[The task] Type out the lines below exactly, from the first through the line holding "This screenshot has height=457, width=280.", and include no pictures.

____________________

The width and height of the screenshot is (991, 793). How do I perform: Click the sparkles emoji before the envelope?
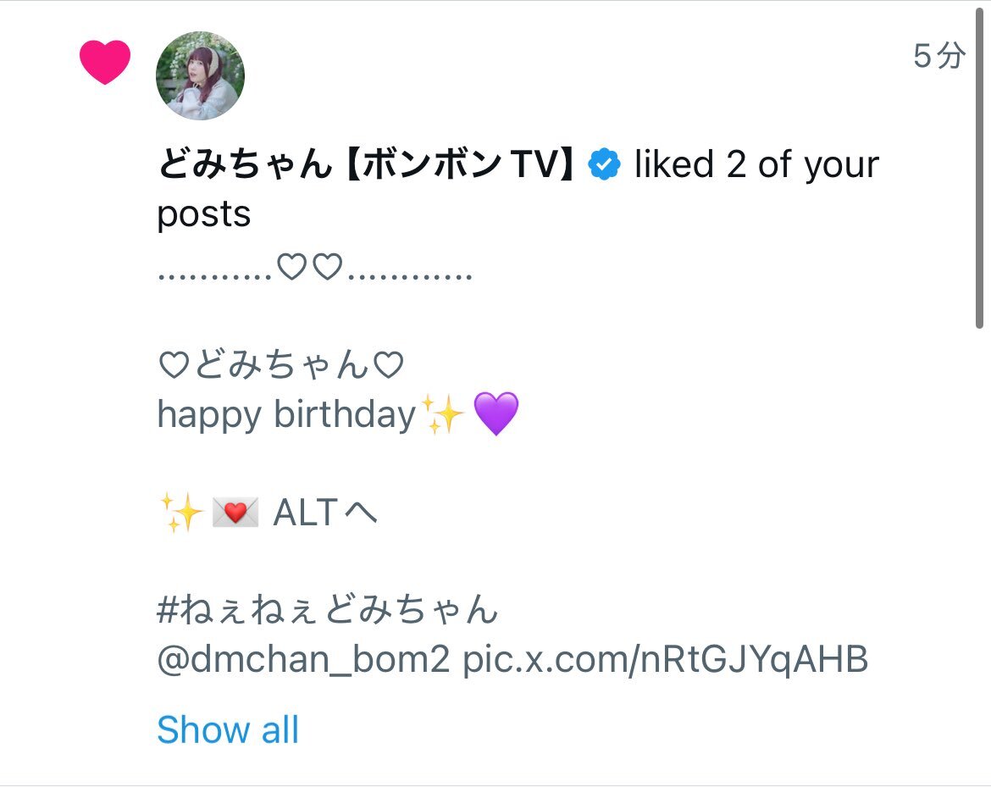coord(181,513)
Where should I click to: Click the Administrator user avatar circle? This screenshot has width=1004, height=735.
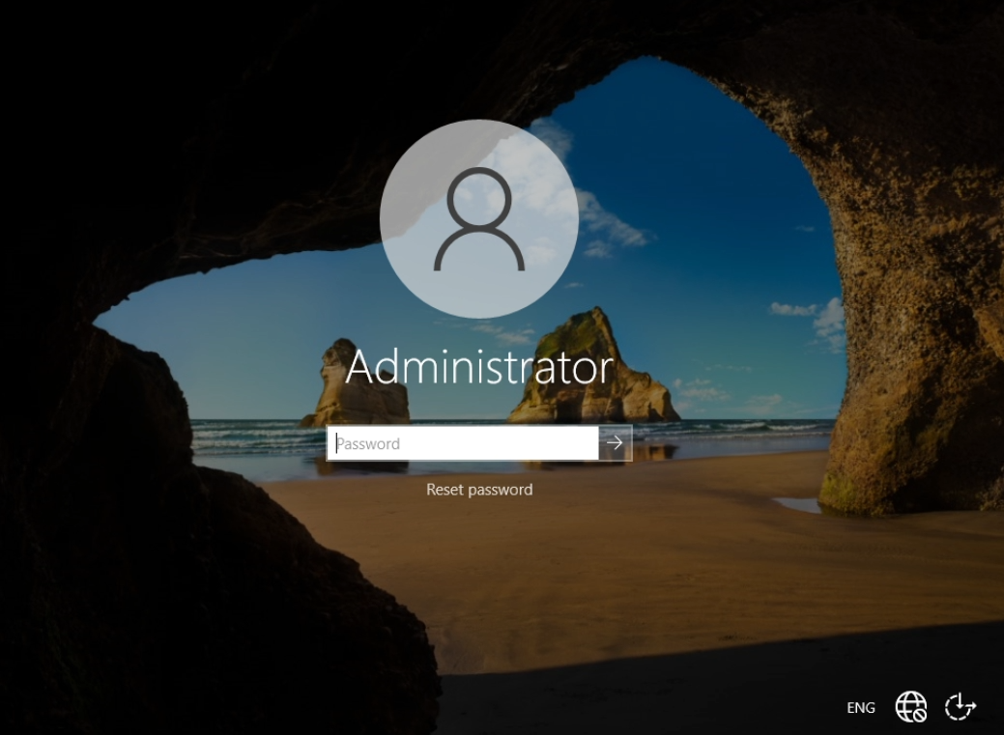(479, 219)
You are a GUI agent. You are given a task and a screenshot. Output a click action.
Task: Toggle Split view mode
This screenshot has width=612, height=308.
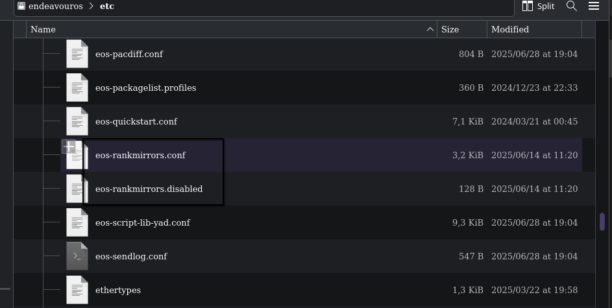click(538, 6)
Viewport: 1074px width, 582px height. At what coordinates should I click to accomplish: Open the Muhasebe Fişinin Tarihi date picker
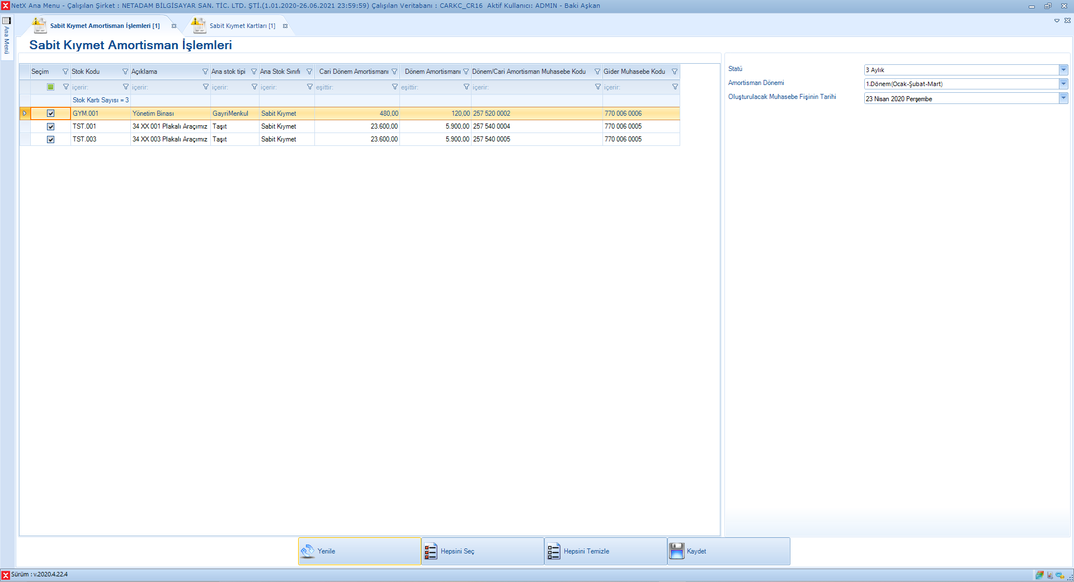pos(1063,98)
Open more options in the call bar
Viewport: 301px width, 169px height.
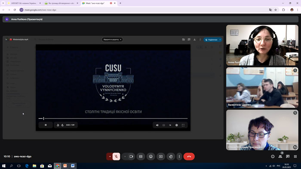click(179, 157)
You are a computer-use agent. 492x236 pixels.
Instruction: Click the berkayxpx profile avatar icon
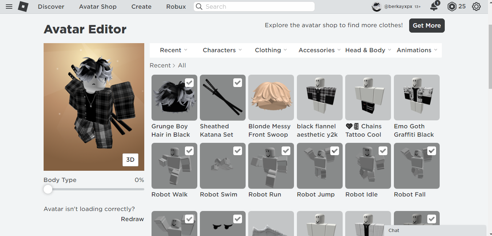tap(376, 7)
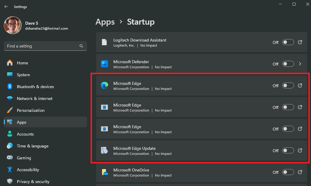Turn on Microsoft OneDrive at startup
This screenshot has width=311, height=186.
[x=288, y=172]
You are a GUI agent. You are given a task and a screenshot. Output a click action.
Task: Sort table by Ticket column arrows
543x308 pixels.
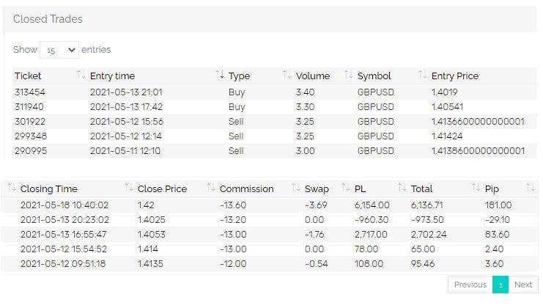pos(81,76)
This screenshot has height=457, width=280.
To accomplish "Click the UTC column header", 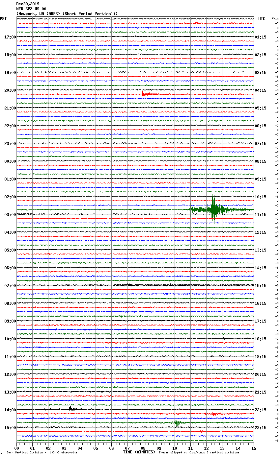I will point(262,19).
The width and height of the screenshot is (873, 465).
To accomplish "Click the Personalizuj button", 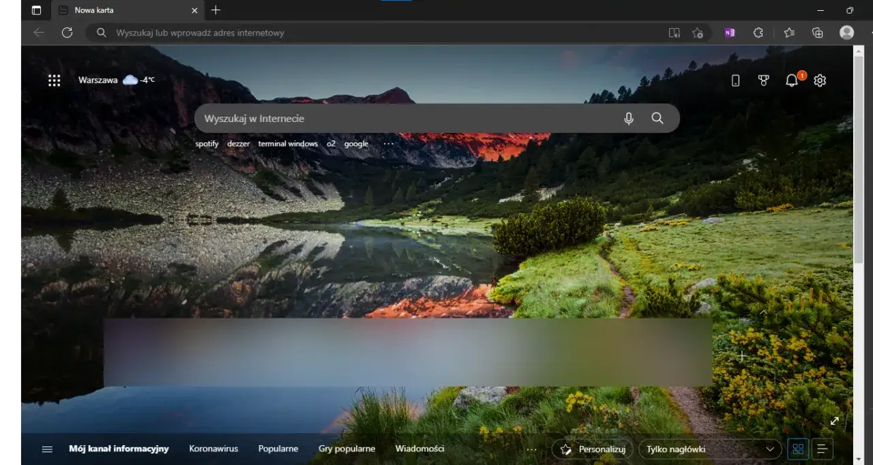I will [x=591, y=449].
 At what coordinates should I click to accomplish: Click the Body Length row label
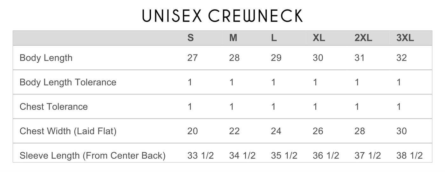click(x=46, y=58)
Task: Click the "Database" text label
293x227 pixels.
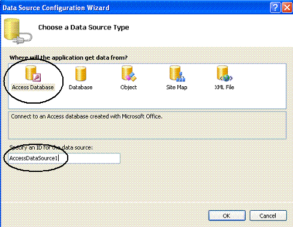Action: coord(81,87)
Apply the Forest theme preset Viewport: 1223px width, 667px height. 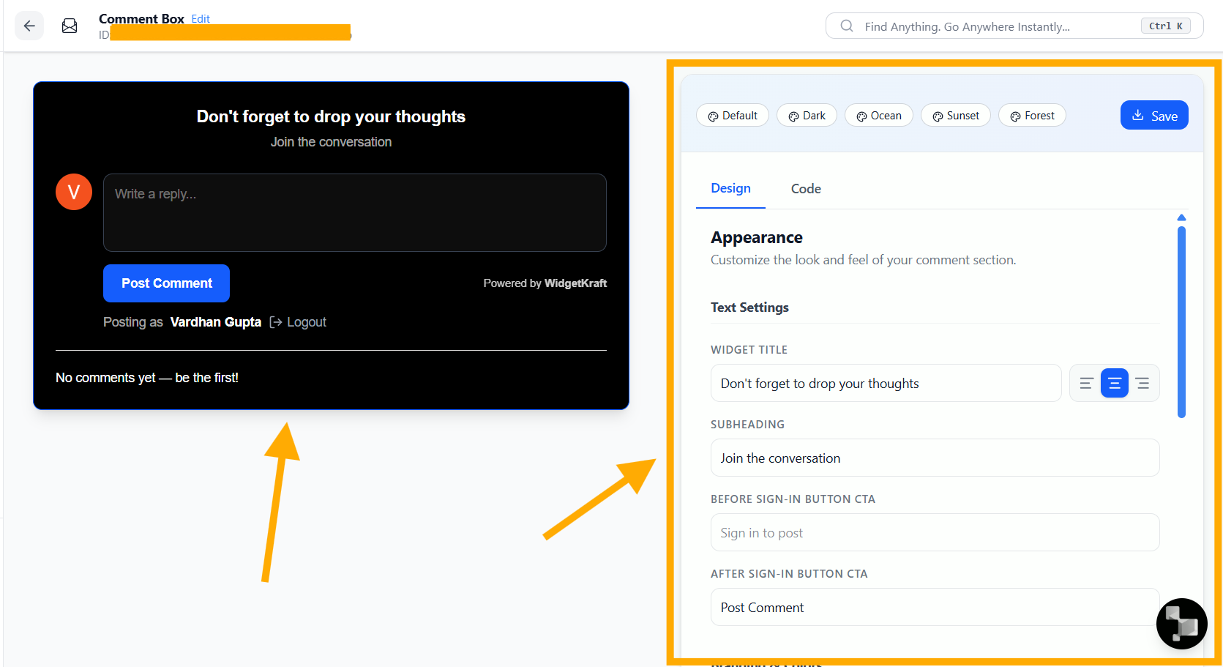(x=1032, y=116)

____________________

[Written solution]
The width and height of the screenshot is (991, 793). How do I perform: Click the sparkles emoji before the envelope?
coord(181,513)
Where should I click to: Click the Administrator user avatar circle? This screenshot has width=1004, height=735.
(479, 219)
You are a GUI agent. You are given a task and a screenshot. Output a click action.
Task: Toggle Split view mode
This screenshot has width=612, height=308.
click(538, 6)
Viewport: 1074px width, 582px height. At what coordinates should I click to accomplish: Open the Muhasebe Fişinin Tarihi date picker
pos(1063,98)
Open more options in the call bar
Viewport: 301px width, 169px height.
click(179, 157)
You are a computer-use agent. 492x236 pixels.
Instruction: Click the berkayxpx profile avatar icon
tap(376, 7)
Turn on Microsoft OneDrive at startup
This screenshot has width=311, height=186.
[x=288, y=172]
You are a GUI agent. You are given a task and a screenshot. Output a click action.
Task: Sort table by Ticket column arrows
543x308 pixels.
pos(81,76)
This screenshot has height=457, width=280.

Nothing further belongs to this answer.